***** Extracted text

Stunning. We lived in a village called Lateronwheel about 15 miles from Wick in the highlands. We lived there five years, and had both our boys there. I miss it a lot, and we only came back south as we missed our family. The scenery looks similar to parts of Caithness and Sutherland. Love it! I like where we live now, its a village semi rural (near Stamford, Lincs) But not as nice as Scotland by a long stretch! Nice to be near family again though. Very dog friendly here with good walks.


----------



## Sleeping_Lion (Mar 19, 2009)

Although we have a fairly large pipe works next to us, I love where I live. The pipe works was originally a brickworks because the clay soil round here is/was ideal, and my cottage is part of a row called furnace cottages. The one thing I'd change about the house is the shared access, it's only between three of us, but it means I can't just let the dogs straight out into the garden, they've just got a yard at the back of the house with large double gates that I can fold back and reverse the car into.

At the back of the house the land is free to roam, but as there is livestock on there I tend to use it for lead walks only. There's an old derelict farmstead on the tops, which is up for sale, but not much of a bargain considering how much it would need spending, and the improvements that would need to be made to make it accessible and liveable.

For off lead walks and free running, I drive up to Snailsden moor, which is five mins up the road, or Langsett which is about ten mins in the other direction.

I have made some good friends with some of the neighbours here, something I missed from the last couple of rentals which were more isolated. I absolutely love my cottage which is packed full of old features, that just need uncovering from behind years of chip paper. It doesn't look very big from the front, but because it's on a slope, it's deceptive. I've got plans to convert the loft, which is boarded out, to a master en-suite, and also to move the kitchen down into the larger basement room, and have the dog food prep and sleeping rooms off that.

I've got some fabulous shops close by as well, including the butchers, so yep, I'm pretty happy.

**********

Stated goal 1
Answer these from the thread:
(a) About how far from Wick is the village of Lateronwheel?
(b) What was the pipe works originally?
(c) How long is the drive up to Snailsden moor?
Stated goal 2
Copy out the thread word for word, beginning with "For off lead" and stopping after "the other direction.".

***** Stored rows

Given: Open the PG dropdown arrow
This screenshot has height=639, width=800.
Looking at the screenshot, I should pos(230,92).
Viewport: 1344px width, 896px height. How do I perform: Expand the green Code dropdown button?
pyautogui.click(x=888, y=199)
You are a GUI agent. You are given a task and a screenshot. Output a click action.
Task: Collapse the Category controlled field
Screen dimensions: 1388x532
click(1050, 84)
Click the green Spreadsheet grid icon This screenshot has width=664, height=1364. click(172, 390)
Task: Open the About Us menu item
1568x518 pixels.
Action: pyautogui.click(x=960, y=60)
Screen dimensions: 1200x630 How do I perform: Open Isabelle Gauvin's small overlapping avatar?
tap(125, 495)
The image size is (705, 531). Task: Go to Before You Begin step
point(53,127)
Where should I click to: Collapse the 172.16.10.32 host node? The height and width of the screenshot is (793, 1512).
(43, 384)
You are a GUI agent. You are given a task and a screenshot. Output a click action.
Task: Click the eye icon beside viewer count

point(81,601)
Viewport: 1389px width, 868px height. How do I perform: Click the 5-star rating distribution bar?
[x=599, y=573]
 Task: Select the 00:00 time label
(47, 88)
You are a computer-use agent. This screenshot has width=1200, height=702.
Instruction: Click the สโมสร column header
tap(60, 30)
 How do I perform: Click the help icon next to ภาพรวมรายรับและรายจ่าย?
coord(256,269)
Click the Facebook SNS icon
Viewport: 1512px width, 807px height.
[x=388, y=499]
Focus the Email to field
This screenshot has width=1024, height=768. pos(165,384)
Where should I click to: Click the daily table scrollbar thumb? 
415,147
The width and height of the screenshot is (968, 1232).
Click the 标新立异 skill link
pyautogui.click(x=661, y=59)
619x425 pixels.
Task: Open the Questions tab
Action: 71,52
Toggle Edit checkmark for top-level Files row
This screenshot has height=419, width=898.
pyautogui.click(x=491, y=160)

**********

Exercise solution 1
(a) About 15 miles.
(b) A brickworks.
(c) Five minutes.

Exercise solution 2
For off lead walks and free running, I drive up to Snailsden moor, which is five mins up the road, or Langsett which is about ten mins in the other direction.